Quant aux prévisions de recettes de la sphère sociale, elles sont réduites de 1,7 milliard d'euros, ce qui traduit directement l'effet en base de la moins-value de 2008.

Au total, le déficit public pour 2009 serait aggravé de près de 9 milliards d'euros, soit 0,5 point de PIB, pour atteindre 4,4 points de PIB. Comme vous l'avez indiqué, monsieur le président, à ce stade, nous n'avons pas revu nos prévisions macroéconomiques : les dernières prévisions de la Commission européenne, qui donnent pour la France un déficit de 5,4 points de PIB pour 2009 et une croissance de moins 1,8 %, ne sont pas les nôtres.

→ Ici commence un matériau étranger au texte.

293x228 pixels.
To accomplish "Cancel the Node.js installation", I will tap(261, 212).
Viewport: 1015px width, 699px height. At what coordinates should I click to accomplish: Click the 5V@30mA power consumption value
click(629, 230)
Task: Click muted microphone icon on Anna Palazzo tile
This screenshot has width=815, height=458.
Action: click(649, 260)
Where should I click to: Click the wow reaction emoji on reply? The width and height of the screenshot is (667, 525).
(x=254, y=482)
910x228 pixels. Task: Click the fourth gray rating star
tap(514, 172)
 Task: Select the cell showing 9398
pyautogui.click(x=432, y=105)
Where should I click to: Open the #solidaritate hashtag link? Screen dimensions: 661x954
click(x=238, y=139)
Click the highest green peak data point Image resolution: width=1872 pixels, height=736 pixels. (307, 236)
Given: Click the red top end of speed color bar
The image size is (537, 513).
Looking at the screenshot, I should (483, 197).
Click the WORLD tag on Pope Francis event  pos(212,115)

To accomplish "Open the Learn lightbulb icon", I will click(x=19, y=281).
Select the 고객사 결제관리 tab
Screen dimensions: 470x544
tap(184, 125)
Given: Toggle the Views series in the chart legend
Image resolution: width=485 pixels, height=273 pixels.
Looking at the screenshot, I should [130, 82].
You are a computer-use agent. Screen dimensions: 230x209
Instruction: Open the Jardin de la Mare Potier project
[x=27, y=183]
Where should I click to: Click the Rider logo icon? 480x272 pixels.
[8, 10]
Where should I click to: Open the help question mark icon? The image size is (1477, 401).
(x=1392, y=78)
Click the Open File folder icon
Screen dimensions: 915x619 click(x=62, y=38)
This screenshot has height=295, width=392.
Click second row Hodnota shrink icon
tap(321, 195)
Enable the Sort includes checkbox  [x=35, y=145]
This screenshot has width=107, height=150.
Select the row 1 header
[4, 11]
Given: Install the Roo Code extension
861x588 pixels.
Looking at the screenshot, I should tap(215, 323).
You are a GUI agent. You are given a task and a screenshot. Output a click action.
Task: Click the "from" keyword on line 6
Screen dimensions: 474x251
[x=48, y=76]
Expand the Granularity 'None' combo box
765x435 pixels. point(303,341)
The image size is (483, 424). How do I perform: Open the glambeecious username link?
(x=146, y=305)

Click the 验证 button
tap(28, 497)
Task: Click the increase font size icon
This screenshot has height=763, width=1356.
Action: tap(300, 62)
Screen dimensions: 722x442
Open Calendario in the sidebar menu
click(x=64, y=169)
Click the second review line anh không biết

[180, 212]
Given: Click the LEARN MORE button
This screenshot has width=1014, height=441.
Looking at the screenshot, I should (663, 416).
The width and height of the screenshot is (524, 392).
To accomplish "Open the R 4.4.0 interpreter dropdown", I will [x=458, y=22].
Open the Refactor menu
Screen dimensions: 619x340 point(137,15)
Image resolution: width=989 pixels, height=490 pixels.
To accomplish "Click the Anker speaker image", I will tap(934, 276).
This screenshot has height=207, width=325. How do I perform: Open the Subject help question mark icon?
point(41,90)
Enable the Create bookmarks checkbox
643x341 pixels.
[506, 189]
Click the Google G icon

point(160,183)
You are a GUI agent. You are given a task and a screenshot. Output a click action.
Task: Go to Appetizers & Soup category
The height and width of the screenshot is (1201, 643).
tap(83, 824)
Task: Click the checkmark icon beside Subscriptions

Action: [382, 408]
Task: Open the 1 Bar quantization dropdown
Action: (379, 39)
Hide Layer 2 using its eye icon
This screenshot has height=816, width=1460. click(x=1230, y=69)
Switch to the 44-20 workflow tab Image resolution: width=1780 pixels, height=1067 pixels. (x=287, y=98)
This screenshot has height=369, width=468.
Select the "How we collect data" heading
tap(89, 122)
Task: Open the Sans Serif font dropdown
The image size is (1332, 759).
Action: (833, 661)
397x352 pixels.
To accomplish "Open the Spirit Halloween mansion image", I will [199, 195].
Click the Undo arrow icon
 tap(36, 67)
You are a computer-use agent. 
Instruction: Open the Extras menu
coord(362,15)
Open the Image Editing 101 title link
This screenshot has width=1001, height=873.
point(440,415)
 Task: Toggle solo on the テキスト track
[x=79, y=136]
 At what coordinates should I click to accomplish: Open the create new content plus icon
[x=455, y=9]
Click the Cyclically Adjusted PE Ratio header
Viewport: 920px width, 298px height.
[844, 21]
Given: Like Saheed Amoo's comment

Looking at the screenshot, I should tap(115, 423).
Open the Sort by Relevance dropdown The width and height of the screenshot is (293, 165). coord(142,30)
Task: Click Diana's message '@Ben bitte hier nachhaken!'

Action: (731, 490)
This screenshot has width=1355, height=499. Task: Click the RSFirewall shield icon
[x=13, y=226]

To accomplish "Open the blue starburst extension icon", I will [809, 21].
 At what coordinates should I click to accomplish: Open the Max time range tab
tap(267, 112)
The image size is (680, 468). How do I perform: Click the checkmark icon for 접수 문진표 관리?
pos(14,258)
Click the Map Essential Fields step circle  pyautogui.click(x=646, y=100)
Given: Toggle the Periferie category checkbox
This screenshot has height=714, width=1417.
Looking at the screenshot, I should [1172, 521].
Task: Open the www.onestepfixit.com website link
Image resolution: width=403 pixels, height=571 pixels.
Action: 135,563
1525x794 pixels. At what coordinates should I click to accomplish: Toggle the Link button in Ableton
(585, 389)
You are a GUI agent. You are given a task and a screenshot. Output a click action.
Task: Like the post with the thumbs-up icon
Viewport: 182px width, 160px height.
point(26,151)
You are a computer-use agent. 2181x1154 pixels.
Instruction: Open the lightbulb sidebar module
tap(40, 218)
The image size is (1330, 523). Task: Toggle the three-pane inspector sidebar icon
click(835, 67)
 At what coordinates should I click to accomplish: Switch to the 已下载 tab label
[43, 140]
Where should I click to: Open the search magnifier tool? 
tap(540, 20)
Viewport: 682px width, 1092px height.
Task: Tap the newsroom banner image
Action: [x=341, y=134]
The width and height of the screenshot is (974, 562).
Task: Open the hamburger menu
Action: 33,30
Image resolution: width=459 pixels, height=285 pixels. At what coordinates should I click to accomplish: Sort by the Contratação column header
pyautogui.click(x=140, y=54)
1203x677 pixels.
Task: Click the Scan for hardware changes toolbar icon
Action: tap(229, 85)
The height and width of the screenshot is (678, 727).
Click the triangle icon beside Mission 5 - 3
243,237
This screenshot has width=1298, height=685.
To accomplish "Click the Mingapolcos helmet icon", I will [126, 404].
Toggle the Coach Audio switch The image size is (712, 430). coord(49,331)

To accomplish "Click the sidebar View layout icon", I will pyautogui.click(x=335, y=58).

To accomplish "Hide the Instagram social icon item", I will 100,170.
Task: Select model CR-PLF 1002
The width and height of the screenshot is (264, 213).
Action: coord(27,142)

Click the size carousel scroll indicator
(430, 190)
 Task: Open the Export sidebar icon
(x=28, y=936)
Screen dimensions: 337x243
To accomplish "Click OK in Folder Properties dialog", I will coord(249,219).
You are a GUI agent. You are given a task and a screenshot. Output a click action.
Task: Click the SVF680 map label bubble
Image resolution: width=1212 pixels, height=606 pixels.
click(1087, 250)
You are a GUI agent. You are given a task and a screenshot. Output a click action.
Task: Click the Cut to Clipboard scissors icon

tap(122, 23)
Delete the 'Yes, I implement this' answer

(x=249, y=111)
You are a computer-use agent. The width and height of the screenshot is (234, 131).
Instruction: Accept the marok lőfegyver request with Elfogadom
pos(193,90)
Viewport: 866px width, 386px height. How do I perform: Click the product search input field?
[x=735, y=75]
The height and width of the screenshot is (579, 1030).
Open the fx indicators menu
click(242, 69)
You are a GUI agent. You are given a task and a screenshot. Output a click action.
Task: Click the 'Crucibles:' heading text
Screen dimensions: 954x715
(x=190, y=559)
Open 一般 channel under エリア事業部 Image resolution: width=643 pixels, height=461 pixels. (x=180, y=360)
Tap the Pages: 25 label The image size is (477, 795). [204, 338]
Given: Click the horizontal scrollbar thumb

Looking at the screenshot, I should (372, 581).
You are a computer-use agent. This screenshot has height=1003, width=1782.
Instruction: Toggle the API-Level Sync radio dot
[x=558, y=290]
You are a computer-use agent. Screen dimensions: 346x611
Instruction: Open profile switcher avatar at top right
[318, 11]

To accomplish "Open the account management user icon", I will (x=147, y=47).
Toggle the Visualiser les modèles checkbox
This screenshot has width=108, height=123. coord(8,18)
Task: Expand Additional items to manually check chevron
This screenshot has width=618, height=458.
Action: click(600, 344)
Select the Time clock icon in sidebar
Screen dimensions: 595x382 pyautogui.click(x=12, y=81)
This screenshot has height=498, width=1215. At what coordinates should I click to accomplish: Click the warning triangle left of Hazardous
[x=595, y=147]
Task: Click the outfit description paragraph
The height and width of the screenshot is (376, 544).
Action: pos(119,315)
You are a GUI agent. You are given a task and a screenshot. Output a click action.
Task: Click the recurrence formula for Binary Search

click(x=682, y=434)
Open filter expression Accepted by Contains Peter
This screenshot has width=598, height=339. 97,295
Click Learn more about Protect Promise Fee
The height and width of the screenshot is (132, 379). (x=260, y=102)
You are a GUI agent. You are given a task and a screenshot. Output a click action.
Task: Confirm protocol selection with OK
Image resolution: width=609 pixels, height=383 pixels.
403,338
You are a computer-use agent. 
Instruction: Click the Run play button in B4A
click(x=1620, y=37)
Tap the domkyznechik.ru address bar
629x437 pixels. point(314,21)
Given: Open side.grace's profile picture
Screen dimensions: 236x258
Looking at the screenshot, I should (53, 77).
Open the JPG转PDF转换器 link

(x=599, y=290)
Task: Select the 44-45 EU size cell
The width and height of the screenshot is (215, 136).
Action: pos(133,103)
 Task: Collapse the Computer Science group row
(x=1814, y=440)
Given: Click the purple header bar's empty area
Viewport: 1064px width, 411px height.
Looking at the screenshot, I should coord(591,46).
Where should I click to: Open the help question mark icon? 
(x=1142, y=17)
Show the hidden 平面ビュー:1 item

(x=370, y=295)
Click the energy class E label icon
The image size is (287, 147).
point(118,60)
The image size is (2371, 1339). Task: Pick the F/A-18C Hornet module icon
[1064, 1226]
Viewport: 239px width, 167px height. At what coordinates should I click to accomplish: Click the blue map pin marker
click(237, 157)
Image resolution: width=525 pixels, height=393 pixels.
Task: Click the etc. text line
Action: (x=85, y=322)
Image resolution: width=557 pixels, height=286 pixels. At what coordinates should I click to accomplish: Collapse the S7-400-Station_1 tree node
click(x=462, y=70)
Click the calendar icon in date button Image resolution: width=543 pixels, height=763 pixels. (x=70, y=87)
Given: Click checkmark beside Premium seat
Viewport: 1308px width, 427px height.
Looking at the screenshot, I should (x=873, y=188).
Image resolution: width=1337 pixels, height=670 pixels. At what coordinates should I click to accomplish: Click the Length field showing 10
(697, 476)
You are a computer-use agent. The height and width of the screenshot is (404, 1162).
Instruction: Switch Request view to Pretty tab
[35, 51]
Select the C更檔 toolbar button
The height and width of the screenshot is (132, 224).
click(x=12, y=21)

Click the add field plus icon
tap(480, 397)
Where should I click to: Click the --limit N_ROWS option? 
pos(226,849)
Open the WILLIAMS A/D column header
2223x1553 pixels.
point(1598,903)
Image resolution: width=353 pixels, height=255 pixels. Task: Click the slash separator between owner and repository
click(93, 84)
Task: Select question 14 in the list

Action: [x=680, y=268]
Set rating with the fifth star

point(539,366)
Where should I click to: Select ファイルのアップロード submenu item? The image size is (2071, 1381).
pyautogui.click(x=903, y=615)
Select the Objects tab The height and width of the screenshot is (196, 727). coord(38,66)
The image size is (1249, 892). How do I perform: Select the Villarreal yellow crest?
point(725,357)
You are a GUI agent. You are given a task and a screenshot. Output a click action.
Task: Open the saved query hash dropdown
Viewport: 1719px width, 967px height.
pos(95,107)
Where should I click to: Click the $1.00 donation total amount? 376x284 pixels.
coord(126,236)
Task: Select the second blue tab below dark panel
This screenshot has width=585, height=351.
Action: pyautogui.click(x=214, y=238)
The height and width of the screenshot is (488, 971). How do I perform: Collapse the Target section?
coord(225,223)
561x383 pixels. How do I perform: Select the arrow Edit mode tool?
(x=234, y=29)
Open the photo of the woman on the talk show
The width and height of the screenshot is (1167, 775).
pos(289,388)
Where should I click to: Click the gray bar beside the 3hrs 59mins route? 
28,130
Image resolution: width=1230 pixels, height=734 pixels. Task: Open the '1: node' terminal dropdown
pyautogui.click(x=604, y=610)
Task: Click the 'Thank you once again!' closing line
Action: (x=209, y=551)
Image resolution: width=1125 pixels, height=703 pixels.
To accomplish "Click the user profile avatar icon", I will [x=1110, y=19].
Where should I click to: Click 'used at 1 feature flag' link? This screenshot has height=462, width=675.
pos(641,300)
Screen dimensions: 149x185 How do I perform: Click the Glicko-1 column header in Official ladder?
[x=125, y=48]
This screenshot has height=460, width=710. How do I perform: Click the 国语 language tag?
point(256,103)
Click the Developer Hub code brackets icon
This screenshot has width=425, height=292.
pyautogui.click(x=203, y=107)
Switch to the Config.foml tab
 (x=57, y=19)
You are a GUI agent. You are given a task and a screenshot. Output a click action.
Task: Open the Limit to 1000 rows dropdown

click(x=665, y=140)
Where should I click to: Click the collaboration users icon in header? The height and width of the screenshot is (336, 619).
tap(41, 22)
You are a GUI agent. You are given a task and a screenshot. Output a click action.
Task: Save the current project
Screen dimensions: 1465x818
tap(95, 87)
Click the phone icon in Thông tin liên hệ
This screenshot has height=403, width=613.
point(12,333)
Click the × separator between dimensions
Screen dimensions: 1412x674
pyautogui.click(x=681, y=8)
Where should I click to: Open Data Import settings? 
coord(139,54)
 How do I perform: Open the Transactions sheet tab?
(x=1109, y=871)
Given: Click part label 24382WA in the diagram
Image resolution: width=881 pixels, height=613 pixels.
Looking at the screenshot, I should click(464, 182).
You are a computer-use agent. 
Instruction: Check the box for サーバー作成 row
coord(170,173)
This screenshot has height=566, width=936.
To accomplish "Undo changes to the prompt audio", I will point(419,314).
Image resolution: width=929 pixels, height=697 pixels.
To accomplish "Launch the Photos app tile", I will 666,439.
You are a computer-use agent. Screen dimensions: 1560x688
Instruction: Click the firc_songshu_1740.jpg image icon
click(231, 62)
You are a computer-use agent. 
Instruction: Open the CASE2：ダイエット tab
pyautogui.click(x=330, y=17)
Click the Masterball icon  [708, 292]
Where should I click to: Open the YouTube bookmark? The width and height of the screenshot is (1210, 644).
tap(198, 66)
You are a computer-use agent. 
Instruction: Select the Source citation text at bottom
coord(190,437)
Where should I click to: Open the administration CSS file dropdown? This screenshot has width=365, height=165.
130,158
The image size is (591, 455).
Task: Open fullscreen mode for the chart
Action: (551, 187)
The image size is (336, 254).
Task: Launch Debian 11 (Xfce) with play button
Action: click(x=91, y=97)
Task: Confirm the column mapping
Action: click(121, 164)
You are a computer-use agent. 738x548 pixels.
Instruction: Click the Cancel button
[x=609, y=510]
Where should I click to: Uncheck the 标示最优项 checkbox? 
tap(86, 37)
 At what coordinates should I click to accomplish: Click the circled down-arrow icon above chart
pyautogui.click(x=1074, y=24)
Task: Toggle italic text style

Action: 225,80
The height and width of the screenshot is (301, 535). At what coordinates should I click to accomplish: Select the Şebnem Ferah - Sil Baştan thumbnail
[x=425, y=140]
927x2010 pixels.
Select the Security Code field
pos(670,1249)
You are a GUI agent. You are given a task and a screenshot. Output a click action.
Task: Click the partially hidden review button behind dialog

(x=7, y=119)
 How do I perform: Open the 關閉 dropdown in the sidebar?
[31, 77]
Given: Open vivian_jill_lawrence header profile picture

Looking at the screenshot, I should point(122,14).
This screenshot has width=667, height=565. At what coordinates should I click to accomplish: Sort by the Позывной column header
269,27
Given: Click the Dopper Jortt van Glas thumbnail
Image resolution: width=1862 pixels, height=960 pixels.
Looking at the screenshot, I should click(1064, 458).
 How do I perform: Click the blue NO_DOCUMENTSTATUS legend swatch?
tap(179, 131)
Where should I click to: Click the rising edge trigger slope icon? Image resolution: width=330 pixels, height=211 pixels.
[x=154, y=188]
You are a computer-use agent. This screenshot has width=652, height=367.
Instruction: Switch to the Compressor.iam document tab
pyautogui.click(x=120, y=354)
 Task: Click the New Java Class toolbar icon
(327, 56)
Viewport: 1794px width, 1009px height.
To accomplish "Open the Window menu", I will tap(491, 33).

Une chose est sûre : si la croissance est négative, nous laisserons jouer les stabilisateurs automatiques, mais nous ne compenserons pas les manques à gagner de recettes fiscales ou de cotisations sociales. On peut estimer qu'un point de croissance en moins se traduira par un accroissement du déficit public d'environ 0,5 point de PIB. La différence entre la prévision de la Commission et la nôtre renvoie à des hypothèses de croissance différentes, non à une compréhension différente de la politique budgétaire menée.

Pour les années 2010 à 2012, le déficit serait impacté de la même manière qu'en 2009 par les révisions de recettes, soit d'environ 9 milliards d'euros. Il s'inscrirait donc à 3,1 points de PIB en 2010, à 2,3 points en 2011 et à 1,5 point en 2012.

Si cette prévision nous fait revenir assez rapidement en deçà des 3 points de PIB et nous permet de viser un déficit limité en 2012, ce n'est pas par angélisme : c'est, d'une part, parce que nous croyons toujours possible une reprise en 2010 et, d'autre part, parce que le plan de relance est borné dans le temps. L'effet de relance est ciblé essentiellement sur 2009 et nous avons proscrit toute dépense supplémentaire pérenne. Nos finances publiques ont trop souffert de la stratification de dépenses nouvelles décidées dans des périodes de basses conjonctures, et sur lesquelles on ne revient jamais ! Si l'on veut avoir un effet rapide sur l'activité tout en préservant la soutenabilité financière de l'État – dont on mesure aujourd'hui l'intérêt –, c'est bien de dépenses ciblées, significatives, mais bornées dans le temps que nous avons besoin.

Pour conclure, je relèverai trois faits saillants de l'analyse de l'exécution 2008.

Premièrement, la dépense, corrigée des effets du pic d'inflation observé en cours d'année, est globalement tenue. C'est le signe que, dans la crise, nous n'abandonnons pas nos objectifs fondamentaux de maîtrise des finances publiques. Il en sera de même en 2009 : si le plan de relance doit être mis en oeuvre d'une façon résolue et rapide, je suis tout aussi résolu à garantir la maîtrise des dépenses courantes des ministères.

Deuxièmement, le déficit s'accroît très sensiblement, en raison de l'impact de la conjoncture sur les recettes fiscales. Cela traduit l'engagement que nous avions pris de ne pas ajouter la crise à la crise, et de ne pas chercher à compenser par des mesures pesant sur les ménages ou les entreprises la diminution des recettes due au ralentissement de l'économie. Nous avons pris le parti d'en tirer d'emblée les conséquences dans l'évaluation du déficit 2009 : le collectif sera amendé en ce sens au Sénat.

Troisièmement, l'analyse plus détaillée des moins-values de recettes, concentrées sur l'impôt sur les sociétés, sur la TVA sur l'investissement et les consommations intermédiaires, et sur la taxe professionnelle, met en évidence que la situation des entreprises est davantage dégradée que la consommation des ménages. Cela conforte la stratégie du plan de relance, qui privilégie le soutien à l'activité des entreprises et à l'investissement par rapport à la consommation.